**EXERCISE DETAILS**
When you come to the line with "Canal de Denuncias (1901, 1007)", begin repeating; continue exactly through the final line of the records and include nothing from before.

[[ DATA FOR THE TASK, beginning ]]

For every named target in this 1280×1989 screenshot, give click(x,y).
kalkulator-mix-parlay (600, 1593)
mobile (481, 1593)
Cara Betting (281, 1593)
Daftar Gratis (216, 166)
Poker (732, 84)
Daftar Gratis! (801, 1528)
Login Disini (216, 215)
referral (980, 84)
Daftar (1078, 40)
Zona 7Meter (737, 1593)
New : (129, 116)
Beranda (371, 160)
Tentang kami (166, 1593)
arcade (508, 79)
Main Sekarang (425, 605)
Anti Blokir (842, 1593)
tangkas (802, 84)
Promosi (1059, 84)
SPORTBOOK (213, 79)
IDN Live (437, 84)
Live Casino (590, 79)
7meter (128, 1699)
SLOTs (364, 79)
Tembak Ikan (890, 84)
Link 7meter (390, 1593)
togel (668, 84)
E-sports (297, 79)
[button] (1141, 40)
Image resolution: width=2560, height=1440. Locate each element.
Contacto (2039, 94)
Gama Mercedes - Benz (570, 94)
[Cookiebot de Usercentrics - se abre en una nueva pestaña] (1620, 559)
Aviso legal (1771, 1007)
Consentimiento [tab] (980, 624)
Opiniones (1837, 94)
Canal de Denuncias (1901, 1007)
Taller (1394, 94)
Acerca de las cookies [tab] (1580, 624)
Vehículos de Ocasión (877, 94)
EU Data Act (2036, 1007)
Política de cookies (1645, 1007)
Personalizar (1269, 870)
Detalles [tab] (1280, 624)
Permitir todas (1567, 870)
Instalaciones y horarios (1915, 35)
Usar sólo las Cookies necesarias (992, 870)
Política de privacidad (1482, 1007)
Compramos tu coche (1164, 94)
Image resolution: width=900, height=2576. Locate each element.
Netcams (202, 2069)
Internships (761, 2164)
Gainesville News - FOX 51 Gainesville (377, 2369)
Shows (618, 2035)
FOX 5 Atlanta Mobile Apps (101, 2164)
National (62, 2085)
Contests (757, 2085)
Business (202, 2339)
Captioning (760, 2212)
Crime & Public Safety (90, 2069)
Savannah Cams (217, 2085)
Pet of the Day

[[ DATA FOR THE TASK, end ]]

**YOUR SOLUTION**
Canal de Denuncias (1901, 1007)
Taller (1394, 94)
Acerca de las cookies [tab] (1580, 624)
Vehículos de Ocasión (877, 94)
EU Data Act (2036, 1007)
Política de cookies (1645, 1007)
Personalizar (1269, 870)
Detalles [tab] (1280, 624)
Permitir todas (1567, 870)
Instalaciones y horarios (1915, 35)
Usar sólo las Cookies necesarias (992, 870)
Política de privacidad (1482, 1007)
Compramos tu coche (1164, 94)
Image resolution: width=900, height=2576. Locate each element.
Netcams (202, 2069)
Internships (761, 2164)
Gainesville News - FOX 51 Gainesville (377, 2369)
Shows (618, 2035)
FOX 5 Atlanta Mobile Apps (101, 2164)
National (62, 2085)
Contests (757, 2085)
Business (202, 2339)
Captioning (760, 2212)
Crime & Public Safety (90, 2069)
Savannah Cams (217, 2085)
Pet of the Day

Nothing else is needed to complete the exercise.